PRA Group keeps going after new business

PRA Group's second-quarter results showed the fruits of the debt collector's labor. Revenue of $252.1 million was up 14% from year-ago levels, and it exceeded the roughly 11% growth rate that most of those following the stock were looking to see. Net income attributable to the company declined 5% to $18.6 million, but earnings of $0.41 per share topped the consensus forecast among investors for $0.36 per share.

PRA Group logo with ribbons of blue, green, yellow, black, and white.

Image source: PRA Group.

Fundamentally, PRA Group looked healthy. It posted record global cash collection of $470.3 million, up 16% from year-ago levels. PRA said that it saw a nearly 40% jump in cash collections through its U.S. legal department, while more traditional call center and other cash collections domestically rose at a 12% pace. Although insolvency-related collection activity was lower, PRA's core business provided plenty of growth even as U.S. economic conditions remain relatively strong.

PRA stuck with its general strategy of investing new capital in areas that have the greatest potential. Total investment jumped 31% to $289.1 million, and the increase was entirely attributable to investments in the European market. In fact, PRA spent less money on U.S. portfolio assets than it did in the previous year's second quarter, reflecting the economic challenges in Europe that make it a more promising market for debt collection right now.

CEO Kevin Stevenson explained some of the trends that PRA Group is seeing. "Our core businesses globally are benefiting from operational improvements," Stevenson said, "that are both technology-based, such as the digital channel, and personnel-based, with productivity improvements." The CEO also believes that its disciplined approach in buying European assets has been the right way to take advantage of the market there.

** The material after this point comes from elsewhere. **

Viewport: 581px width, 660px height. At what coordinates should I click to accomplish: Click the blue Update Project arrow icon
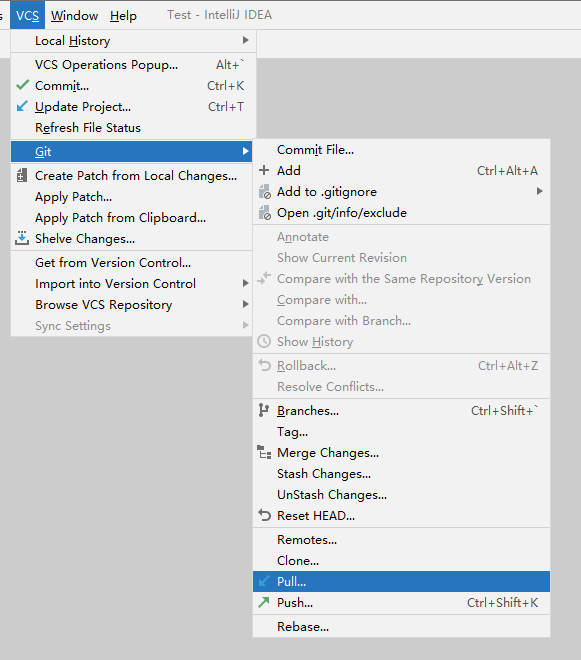(x=22, y=106)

What's ahead for PRA Group?

Looking ahead, PRA Group thinks it will continue to enjoy a favorable environment for its business worldwide. By bulking up its capacity, the debt collector has been able to increase the size of its portfolio while still being able to handle collections efficiently. That combination has opened the door to further growth, and investors can expect PRA to keep exploring ways to take maximum advantage of the opportunities it has identified with the workforce the company has in place.

As pricing conditions change in both the U.S. and Europe, though, it'll be important for PRA to maintain its high standards. By acquiring only those assets that meet its requirements for expected return and risk levels, PRA Group can avoid some of the mistakes that have caused less cautious debt collectors to overextend themselves in the past and get into financial trouble themselves.

PRA Group investors didn't have an immediate reaction to the news, and the stock was up just a fraction of a percent in after-hours trading following the announcement. Over the long run, though, PRA has established itself as an expert in debt collections, and that gives it the potential to keep expanding and cement its global leadership position in the industry in the years to come.